→ **Work instructions**
Whenever a line in the data contains "computer", show that line.

Source records:

[Start of Attachment]

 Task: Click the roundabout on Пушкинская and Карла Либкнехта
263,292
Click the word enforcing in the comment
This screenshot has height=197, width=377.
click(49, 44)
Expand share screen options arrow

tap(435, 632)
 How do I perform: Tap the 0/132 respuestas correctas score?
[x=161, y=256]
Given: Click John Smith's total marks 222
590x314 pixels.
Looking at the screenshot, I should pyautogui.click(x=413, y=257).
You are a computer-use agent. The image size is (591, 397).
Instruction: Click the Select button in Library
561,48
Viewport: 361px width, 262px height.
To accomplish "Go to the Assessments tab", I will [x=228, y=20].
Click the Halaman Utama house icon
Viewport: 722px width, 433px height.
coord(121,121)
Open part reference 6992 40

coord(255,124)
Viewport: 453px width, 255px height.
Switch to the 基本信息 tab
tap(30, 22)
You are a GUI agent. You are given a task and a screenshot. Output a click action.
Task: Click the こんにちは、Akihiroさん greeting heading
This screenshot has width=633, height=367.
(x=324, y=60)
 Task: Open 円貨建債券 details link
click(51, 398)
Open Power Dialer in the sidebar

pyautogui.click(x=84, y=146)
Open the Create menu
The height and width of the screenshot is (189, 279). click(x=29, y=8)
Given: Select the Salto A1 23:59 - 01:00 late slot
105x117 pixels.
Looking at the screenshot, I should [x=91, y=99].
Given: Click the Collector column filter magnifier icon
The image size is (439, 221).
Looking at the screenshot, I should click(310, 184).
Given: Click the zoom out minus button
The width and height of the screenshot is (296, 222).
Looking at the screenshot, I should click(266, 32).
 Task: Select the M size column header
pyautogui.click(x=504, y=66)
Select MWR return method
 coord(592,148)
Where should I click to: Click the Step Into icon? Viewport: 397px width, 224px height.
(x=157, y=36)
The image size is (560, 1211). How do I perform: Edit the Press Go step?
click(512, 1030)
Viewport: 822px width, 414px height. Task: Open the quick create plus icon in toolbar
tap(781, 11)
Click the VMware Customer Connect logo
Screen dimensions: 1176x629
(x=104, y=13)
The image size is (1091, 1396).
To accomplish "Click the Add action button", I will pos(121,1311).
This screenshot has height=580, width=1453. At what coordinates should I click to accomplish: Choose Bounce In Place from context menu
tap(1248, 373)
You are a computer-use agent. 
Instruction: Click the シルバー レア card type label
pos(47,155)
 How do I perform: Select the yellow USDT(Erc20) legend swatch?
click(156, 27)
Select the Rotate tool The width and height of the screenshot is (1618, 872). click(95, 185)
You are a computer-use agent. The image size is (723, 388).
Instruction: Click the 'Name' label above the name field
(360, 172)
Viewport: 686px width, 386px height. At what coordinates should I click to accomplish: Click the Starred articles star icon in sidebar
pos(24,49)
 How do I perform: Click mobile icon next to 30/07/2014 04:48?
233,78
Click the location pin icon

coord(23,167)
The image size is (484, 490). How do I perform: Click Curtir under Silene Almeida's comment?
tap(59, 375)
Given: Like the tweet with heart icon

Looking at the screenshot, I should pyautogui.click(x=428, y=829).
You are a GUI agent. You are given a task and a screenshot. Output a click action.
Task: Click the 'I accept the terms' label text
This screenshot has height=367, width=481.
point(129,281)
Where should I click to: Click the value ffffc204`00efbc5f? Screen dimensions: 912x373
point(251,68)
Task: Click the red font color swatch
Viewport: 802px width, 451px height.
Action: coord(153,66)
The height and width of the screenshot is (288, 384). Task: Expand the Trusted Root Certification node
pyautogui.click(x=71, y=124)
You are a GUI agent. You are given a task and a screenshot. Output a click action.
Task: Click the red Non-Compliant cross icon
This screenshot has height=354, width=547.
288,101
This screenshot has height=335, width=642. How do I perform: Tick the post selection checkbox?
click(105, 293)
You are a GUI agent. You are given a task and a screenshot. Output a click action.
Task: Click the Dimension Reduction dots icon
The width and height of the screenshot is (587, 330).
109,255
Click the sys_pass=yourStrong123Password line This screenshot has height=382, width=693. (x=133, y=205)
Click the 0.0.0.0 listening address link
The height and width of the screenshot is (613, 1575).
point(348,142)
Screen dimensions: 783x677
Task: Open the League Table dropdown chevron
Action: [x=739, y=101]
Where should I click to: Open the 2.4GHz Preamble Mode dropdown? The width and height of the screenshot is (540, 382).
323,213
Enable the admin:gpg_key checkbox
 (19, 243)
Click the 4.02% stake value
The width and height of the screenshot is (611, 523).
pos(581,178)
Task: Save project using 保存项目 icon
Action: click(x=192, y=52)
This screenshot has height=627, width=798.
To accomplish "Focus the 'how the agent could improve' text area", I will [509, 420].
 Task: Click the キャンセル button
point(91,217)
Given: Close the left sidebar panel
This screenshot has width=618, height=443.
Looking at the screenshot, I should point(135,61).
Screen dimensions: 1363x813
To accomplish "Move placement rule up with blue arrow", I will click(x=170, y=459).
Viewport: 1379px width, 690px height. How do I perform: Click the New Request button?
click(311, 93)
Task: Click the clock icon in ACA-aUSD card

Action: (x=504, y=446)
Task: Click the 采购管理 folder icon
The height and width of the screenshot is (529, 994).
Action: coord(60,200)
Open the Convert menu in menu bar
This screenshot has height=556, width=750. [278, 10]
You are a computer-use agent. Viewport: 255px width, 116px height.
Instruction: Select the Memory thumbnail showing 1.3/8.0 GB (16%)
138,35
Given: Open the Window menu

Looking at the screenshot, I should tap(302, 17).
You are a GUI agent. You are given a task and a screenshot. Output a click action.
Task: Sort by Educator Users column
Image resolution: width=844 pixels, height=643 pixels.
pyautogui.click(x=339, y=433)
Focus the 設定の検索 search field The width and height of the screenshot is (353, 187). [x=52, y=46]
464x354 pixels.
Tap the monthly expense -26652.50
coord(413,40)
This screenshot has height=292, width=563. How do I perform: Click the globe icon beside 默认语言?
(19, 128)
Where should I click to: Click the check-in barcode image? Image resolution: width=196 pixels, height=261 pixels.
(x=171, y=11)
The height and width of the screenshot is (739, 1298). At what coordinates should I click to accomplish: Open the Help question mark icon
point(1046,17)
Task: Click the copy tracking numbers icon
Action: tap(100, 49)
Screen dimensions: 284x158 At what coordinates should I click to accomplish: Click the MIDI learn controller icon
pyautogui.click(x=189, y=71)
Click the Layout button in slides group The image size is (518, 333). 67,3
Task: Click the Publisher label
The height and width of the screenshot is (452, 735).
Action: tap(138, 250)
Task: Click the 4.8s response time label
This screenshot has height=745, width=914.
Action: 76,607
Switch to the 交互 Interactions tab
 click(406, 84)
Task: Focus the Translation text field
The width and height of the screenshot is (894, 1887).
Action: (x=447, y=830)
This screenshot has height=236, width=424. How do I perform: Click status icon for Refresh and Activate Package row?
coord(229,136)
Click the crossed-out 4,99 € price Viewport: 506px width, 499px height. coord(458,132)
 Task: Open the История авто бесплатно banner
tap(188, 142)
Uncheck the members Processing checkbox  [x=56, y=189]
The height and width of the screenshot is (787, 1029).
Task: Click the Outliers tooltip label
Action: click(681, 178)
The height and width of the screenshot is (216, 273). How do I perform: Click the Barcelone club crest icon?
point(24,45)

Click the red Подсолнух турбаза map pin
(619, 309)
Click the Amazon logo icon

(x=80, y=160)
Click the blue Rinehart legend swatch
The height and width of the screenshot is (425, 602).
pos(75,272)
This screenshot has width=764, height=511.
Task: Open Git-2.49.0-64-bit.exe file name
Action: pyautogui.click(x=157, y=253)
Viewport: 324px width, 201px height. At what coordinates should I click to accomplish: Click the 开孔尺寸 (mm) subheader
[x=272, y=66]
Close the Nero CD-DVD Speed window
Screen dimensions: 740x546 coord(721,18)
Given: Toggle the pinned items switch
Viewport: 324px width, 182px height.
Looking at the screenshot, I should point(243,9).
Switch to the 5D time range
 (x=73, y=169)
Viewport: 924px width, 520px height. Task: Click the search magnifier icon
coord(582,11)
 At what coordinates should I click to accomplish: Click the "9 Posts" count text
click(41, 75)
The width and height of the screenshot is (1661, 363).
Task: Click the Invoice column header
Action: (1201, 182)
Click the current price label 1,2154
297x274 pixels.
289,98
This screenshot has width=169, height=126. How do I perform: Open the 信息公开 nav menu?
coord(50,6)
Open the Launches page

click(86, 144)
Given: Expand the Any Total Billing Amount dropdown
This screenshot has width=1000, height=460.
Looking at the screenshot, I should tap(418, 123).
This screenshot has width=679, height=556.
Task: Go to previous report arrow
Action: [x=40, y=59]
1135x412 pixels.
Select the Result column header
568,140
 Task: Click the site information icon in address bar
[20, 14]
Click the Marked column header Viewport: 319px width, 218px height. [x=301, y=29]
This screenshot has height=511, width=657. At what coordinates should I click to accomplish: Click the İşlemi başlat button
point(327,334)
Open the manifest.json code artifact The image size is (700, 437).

[End of Attachment]

→ **Exercise solution**
You are a computer-use agent. The image size is (591, 397).
You are a computer-use agent. 
You are a computer-use agent. The image size is (723, 388).
You are a computer-use agent. Viewport: 255px width, 116px height.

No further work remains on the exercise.